Udając się na polowanie, postanowił pójść na łatwiznę i ponownie zajrzeć do metalicznej tuby. Skoczył na pojemnik i przewrócił go. Rozejrzał się dla pewności, czy hałas nie zwabił Dwunożnych. Było czysto. Szybko przeszukał wzrokiem czarne coś, które rozpruł pazurem. Do jego nosa doleciał zapach wroniej strawy. Yh... Chyba nie ma tu nic świeżego.
- Ooo... Widzę, że przyszedłeś coś przekąsić. - Obok niego wylądowała Kukułka, która zeskoczyła z płotu.
- To nie dla mnie. Nornica narzeka. Wymarzyła sobie wróbla, myszy, a nawet Dwunożnego. - Skrzywił się.
- Ja ostatnio jadłam mięso w takim miękkim czymś, cztery myszy i kurczaka.
- Kurczaka?
- Wyprostowani je jedzą, a resztki wyrzucają. Całkiem smaczny.
- Widzę, że też dużo jesz...
- Twierdzisz, że jestem gruba? - miauknęła z pretensją.
Co? Czy... Ma chyba omamy. Czyżby i ją dopadł kryzys co Nornicę?
- Tak myślałam. - prychnęła odchodząc. - Każdy z was kocurów jest taki sam. Chcą tylko zaliczyć.

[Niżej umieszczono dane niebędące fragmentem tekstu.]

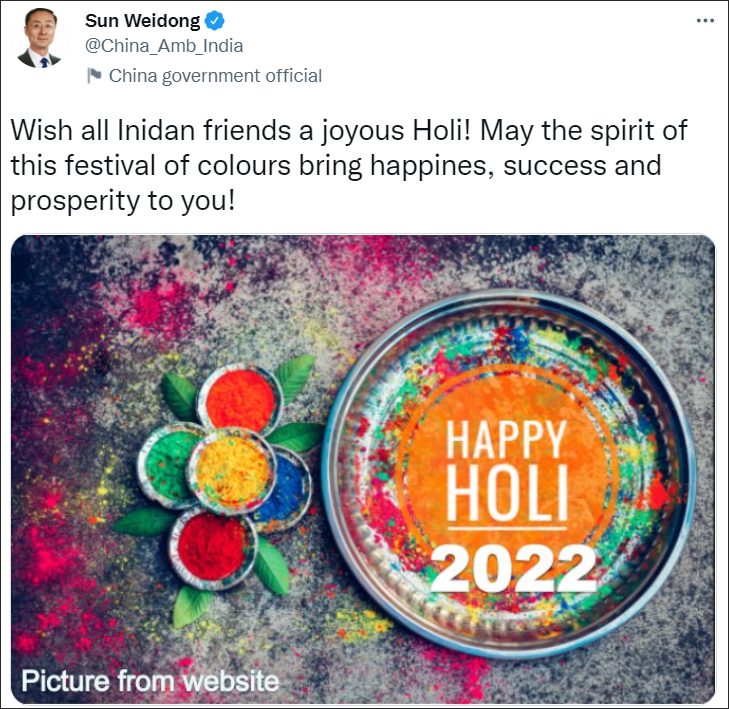Click the HOLI text on the plate

pos(507,493)

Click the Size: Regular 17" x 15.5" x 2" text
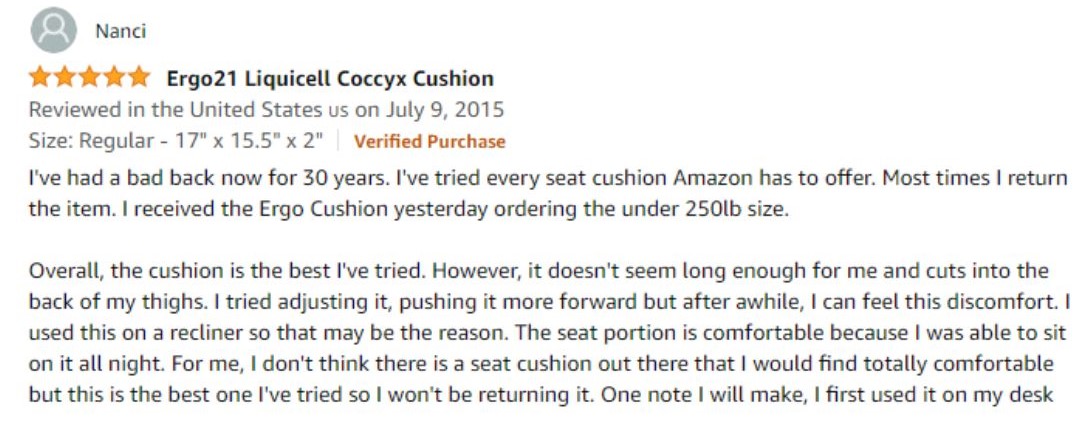[x=176, y=141]
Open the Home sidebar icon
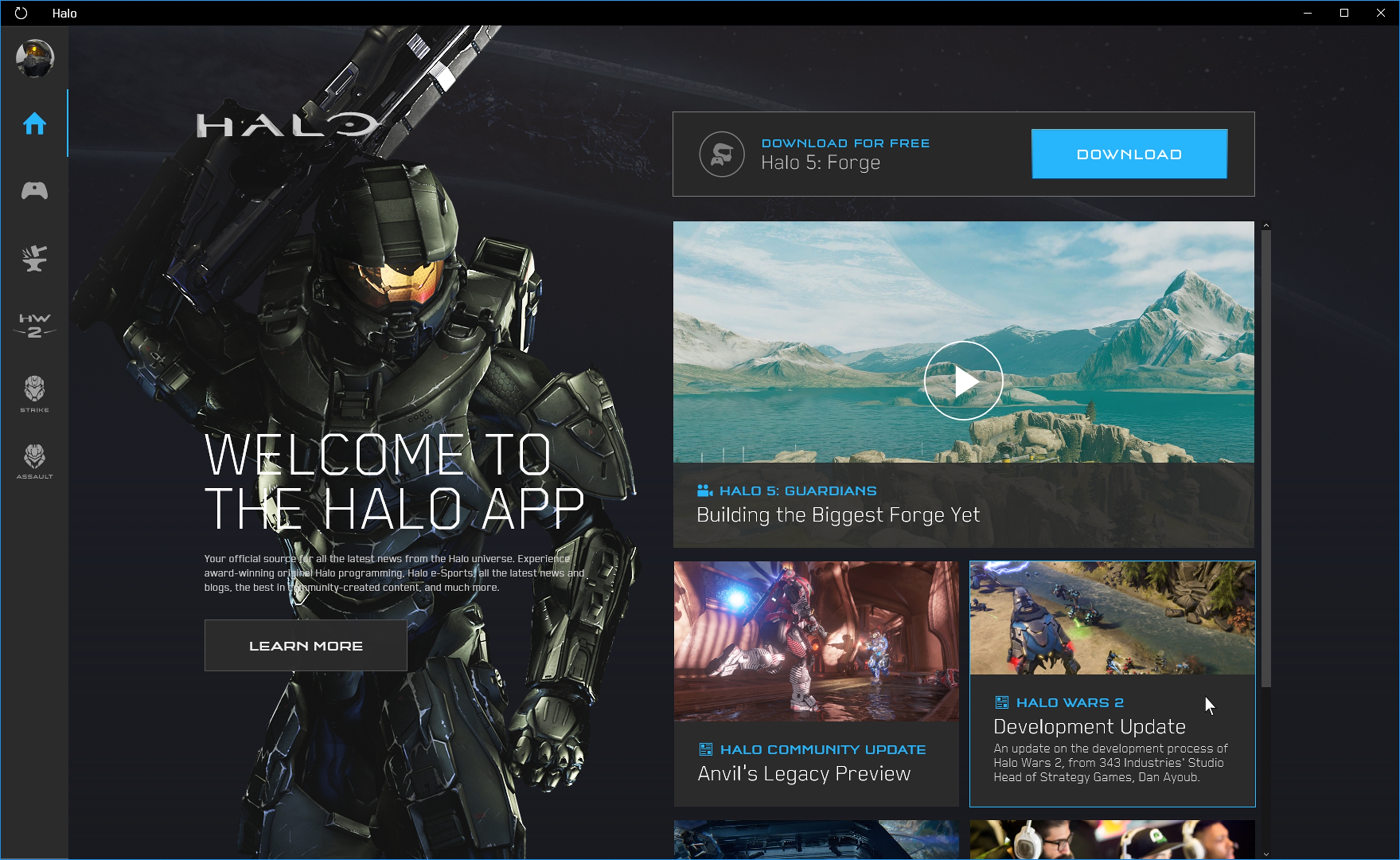The height and width of the screenshot is (860, 1400). tap(34, 123)
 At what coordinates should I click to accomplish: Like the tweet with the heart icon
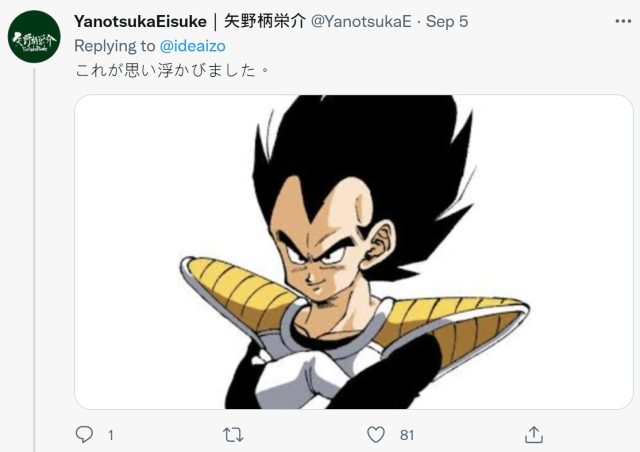[x=376, y=434]
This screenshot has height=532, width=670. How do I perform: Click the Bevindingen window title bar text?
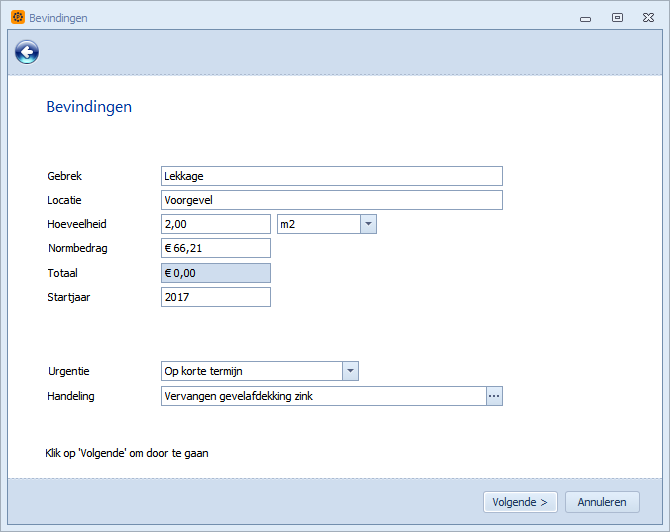pyautogui.click(x=58, y=18)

- Co?! Nie! Czekaj! - Ale Kukułka już odbiegła.
Miał zamiar ją gonić, ale usłyszał przeraźliwy wrzask. Co to? Ktoś umierał? Szybko ruszył w tym kierunku i dostrzegł Nornicę, którą złapało kocię Dwunożnych. Przecież... Co ona... Kazała mu iść na polowanie! Szybko do nich podbiegł i podrapał młodzika w łapę. Ten krzyknął, puszczając czarno-białą. Dwójka kotów szybko czmychnęła na drzewo.
- Co ty wyprawiasz?! - warknął na nią już kompletnie rozwścieczony.
- Długo ci to zajęło! Ja jestem głodna! Rozumiesz?! - rzuciła się na niego, zwalając z łap.
Przez to, że stracił równowagę spadł na ziemię. Na szczęście w porę przekręcił się, lądując na czterech łapach. Odbiło jej?! Mogła go zabić! Zadarł łeb, a widząc jej ostry wzrok, odechciało mu się kłótni.
- Wariatka - mruknął pod nosem, wracając do poszukiwań.